C’est en cours. J’ai déjà écrit 15 pages mais je ne l’ai pas encore envoyé. Il me tient vraiment au cœur. Cela se passe au temps des vikings avec un mélange de fantastique. Par ailleurs je viens de terminer une collaboration avec Rodolphe (grand nom dans le monde de la BD, Ndlr) sur Olive Oatman. Des femmes de l’Ouest américain, on ne connaît que Calamity Jane, pourtant, elle aussi était étonnante avec son tatouage sur le menton. L’album sort en septembre.

À côté de ça, je suis en train de collaborer avec Philippe Guillaume (ancien président de Bulle de Mantes). Nous avons imaginé une histoire en trois tomes qui se déroule pendant la Guerre d’Espagne. À cette période, l’URSS avait fait rapatrier l’or des réserves espagnoles vers Moscou, et sur les neuf convois, il y en a qui ont disparu. Donc nous écrivons ce qui aurait pu se passer avec des recherches précises de Madrid et Barcelone de l’époque. Par exemple, il a fallu recréer une caserne qui n’existait plus mais nous avons réussi à trouver quelques photos en noir et blanc.

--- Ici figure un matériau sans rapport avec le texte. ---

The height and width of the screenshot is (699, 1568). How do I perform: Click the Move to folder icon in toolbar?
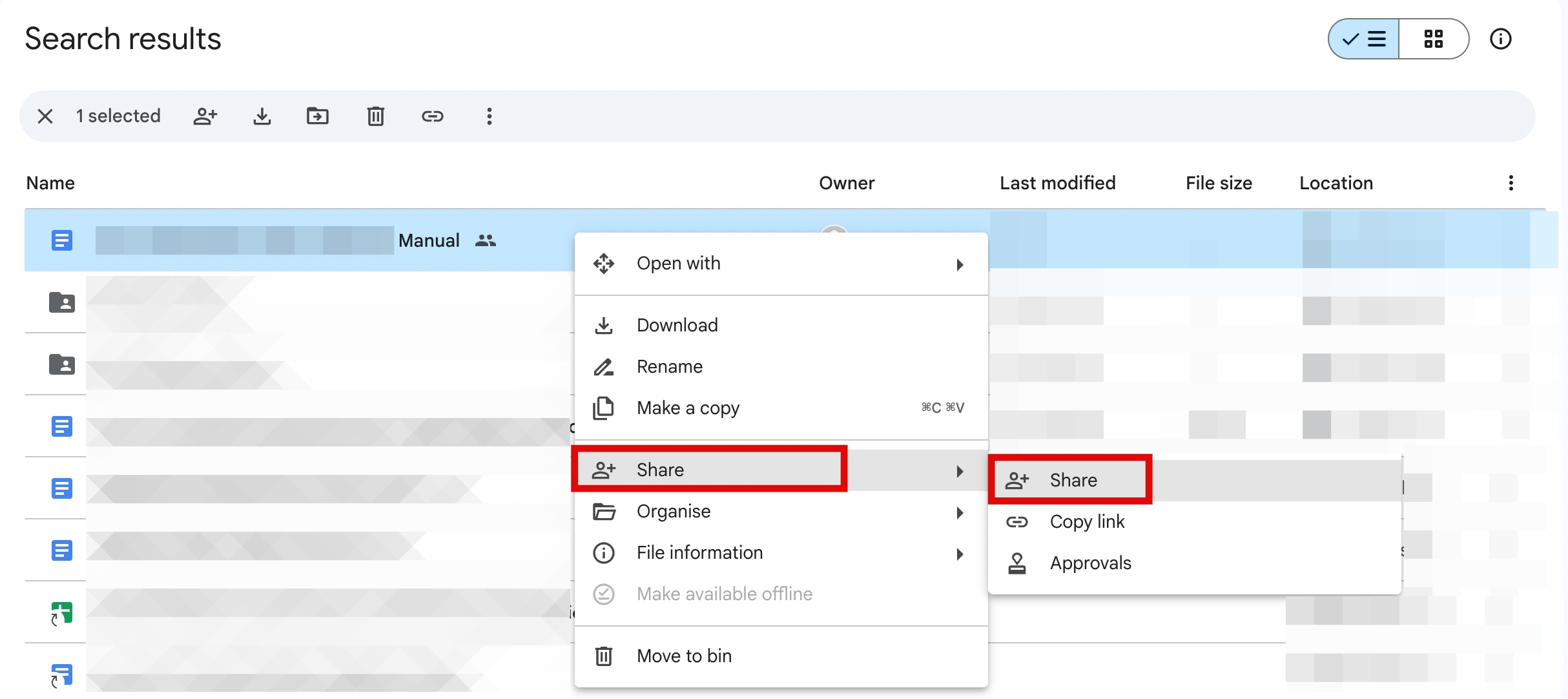pyautogui.click(x=318, y=115)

Quel prix avez-vous remporté ­durant votre carrière ?
J’ai une BD pour enfant qui avait été sélectionnée pour un prix pour enfant en 2016. Elle faisait partie d’une liste de dix retenues par des CM2. Ça se passait dans le département de la Mayenne et je me souviens qu’il y avait un petit livret sur ce que les enfants avaient retenu et il y avait Thomas. Il disait « cette BD elle fout vraiment trop les chocottes. »

Les métiers autour de la BD sont plutôt précaires, comment vous en sortez-vous ?
Quand j’étais juste illustrateur, j’avais du boulot pour 2-3 mois. Le problème est qu’il y a une petite crise actuellement. Les auteurs sont de moins en moins bien payés. Moi, je compte vendre mes originaux pour gagner un peu plus. Et comme j’ai signé pour la trilogie sur la Guerre d’Espagne, j’ai deux ans et demi de boulot devant moi. Donc je ne suis pas à plaindre.